Pew releases recommendations for reduced antibiotic use in food animals
The Pew Charitable Trusts has released a set of recommendations for how to ensure more appropriate use of antibiotics in animal agriculture.
In 2017, two new policies from the Food and Drug Administration (FDA) that are intended to reduce the inappropriate use of antibiotics in food animals will go into effect. One is Guidance for Industry #213, which prohibits the use of medically important antibiotics to promote growth. The other is the Veterinary Feed Directive, which outlines the conditions under which veterinarians can authorize antibiotic use in animal feed.
While full implementation of both these new policies will help reduce antibiotic use in animal agriculture, Pew has laid out four other recommendations that it believes could enhance those policies and lead to further reductions. These recommendations include collecting and reporting better data to create a more comprehensive picture of antibiotic use in food animals and how it is linked to resistance; refining antibiotic labels to fully meet judicious use guidelines; minimizing the need for antibiotics through the increased use of alternative practices and interventions, such as vaccines and probiotics, that promote animal health; and buying meat that is raised according to responsible antibiotic use guidelines.
According to Pew, antibiotic sales data reported to the FDA showed that pharmaceutical companies sold more than 20 million pounds of medically important antibiotics for use in farm animals in 2014. That's 23% more than was sold in 2009, the first year that such data was made available. Overall, available data show that roughly 70% of the total volume of all medically important antibiotics sold in the United States is for use in food production.
Dec 19 Pew Charitable Trusts report
Experts: Antimicrobial stewardship must include better fungal testing
The underuse of nonculture fungal diagnostic tests is exacerbating the problem of antimicrobial resistance (AMR) and overprescribing, and addressing the issue is critical to mounting an effective broad-based stewardship program, experts from the Geneva-based Global Action Fund for Fungal Infections said yesterday in Emerging Infectious Diseases.
To underscore the problem, the authors detail four common clinical situations:
- Inaccurate diagnosis of fungal sepsis in hospitals, resulting in inappropriate use of broad-spectrum antibacterial drugs in patients who have invasive candidiasis
- Failure to diagnose chronic pulmonary aspergillosis in patients who have smear-negative pulmonary tuberculosis
- Misdiagnosis of fungal asthma, resulting in unnecessary treatment with antibacterial drugs instead of antifungal drugs and missed diagnoses of life-threatening invasive aspergillosis in patients who have chronic obstructive pulmonary disease
- Overtreatment and undertreatment of Pneumocystis pneumonia in HIV-positive patients
The authors conclude, "This lack and underuse of proper diagnostics squanders resources. The large scale of the problem, even in many of the world’s most advanced medical centers, compromises AMR control.

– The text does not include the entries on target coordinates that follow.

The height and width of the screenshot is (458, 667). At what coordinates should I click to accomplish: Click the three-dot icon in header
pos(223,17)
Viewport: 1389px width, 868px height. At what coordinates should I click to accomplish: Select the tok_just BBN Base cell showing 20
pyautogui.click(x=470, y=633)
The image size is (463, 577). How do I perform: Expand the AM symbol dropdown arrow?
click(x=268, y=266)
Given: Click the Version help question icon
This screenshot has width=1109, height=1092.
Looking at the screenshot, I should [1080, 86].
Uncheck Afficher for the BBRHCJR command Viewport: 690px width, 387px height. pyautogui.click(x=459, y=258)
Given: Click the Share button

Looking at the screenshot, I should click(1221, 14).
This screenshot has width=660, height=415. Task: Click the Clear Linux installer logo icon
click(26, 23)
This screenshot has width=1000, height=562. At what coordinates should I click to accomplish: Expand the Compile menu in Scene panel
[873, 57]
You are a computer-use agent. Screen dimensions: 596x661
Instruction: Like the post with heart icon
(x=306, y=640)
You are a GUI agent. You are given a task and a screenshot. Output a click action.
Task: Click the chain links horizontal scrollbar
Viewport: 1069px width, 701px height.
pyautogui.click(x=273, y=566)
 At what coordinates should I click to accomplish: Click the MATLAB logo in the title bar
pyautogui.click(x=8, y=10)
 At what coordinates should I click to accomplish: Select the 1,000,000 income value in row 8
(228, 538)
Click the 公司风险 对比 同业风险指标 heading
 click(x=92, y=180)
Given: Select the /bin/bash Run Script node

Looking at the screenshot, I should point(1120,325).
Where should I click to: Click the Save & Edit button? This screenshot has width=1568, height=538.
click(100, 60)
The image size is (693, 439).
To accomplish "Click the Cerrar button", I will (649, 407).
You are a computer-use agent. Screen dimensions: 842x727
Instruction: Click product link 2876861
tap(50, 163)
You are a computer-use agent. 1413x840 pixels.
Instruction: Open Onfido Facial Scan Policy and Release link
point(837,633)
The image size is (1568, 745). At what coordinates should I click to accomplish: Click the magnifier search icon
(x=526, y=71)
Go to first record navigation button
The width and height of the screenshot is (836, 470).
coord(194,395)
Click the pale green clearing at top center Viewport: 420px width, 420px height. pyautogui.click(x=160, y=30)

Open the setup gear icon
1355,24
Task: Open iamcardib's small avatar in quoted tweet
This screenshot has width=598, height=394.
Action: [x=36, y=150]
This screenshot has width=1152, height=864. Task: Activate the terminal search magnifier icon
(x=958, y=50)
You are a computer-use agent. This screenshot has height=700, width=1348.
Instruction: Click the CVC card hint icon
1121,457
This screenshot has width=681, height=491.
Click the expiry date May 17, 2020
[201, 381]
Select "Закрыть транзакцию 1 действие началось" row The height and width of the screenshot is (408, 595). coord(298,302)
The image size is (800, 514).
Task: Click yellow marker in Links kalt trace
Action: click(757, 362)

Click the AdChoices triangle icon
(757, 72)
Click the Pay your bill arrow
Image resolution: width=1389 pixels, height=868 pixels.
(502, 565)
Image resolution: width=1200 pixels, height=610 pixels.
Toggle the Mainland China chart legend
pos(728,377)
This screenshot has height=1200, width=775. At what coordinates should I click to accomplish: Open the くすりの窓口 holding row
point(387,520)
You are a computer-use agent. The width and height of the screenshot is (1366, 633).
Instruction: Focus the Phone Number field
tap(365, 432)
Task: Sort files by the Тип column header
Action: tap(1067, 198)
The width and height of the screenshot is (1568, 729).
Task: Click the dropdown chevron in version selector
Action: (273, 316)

"In many countries, the government and private healthcare providers should be actively promoting diagnosis of fungal infections to minimize deaths and illness from fungal disease; such efforts will probably also have a positive benefit on inappropriate antibacterial drug usage and support stewardship programs."
Dec 20 Emerg Infect Dis commentary
In a related development, the European Centre for Disease Prevention and Control (ECDC) in a Rapid Risk Assessment yesterday warned about the threat that Candida auris poses to patients in healthcare facilities because of its propensity to cause outbreaks and its antifungal resistance. The agency said that difficulties with lab identification and a lack of awareness raise the risk of the pathogen, which has spread in recent years to hospitals on five continents.
The ECDC assessment outlines options to prevent C auris spread, including improved detection, infection control measures, and improved preparedness among European countries. Infection control measures include targeting high-risk patients, preventing transmission from carriers, recommendations for outbreaks settings, and antifungal stewardship.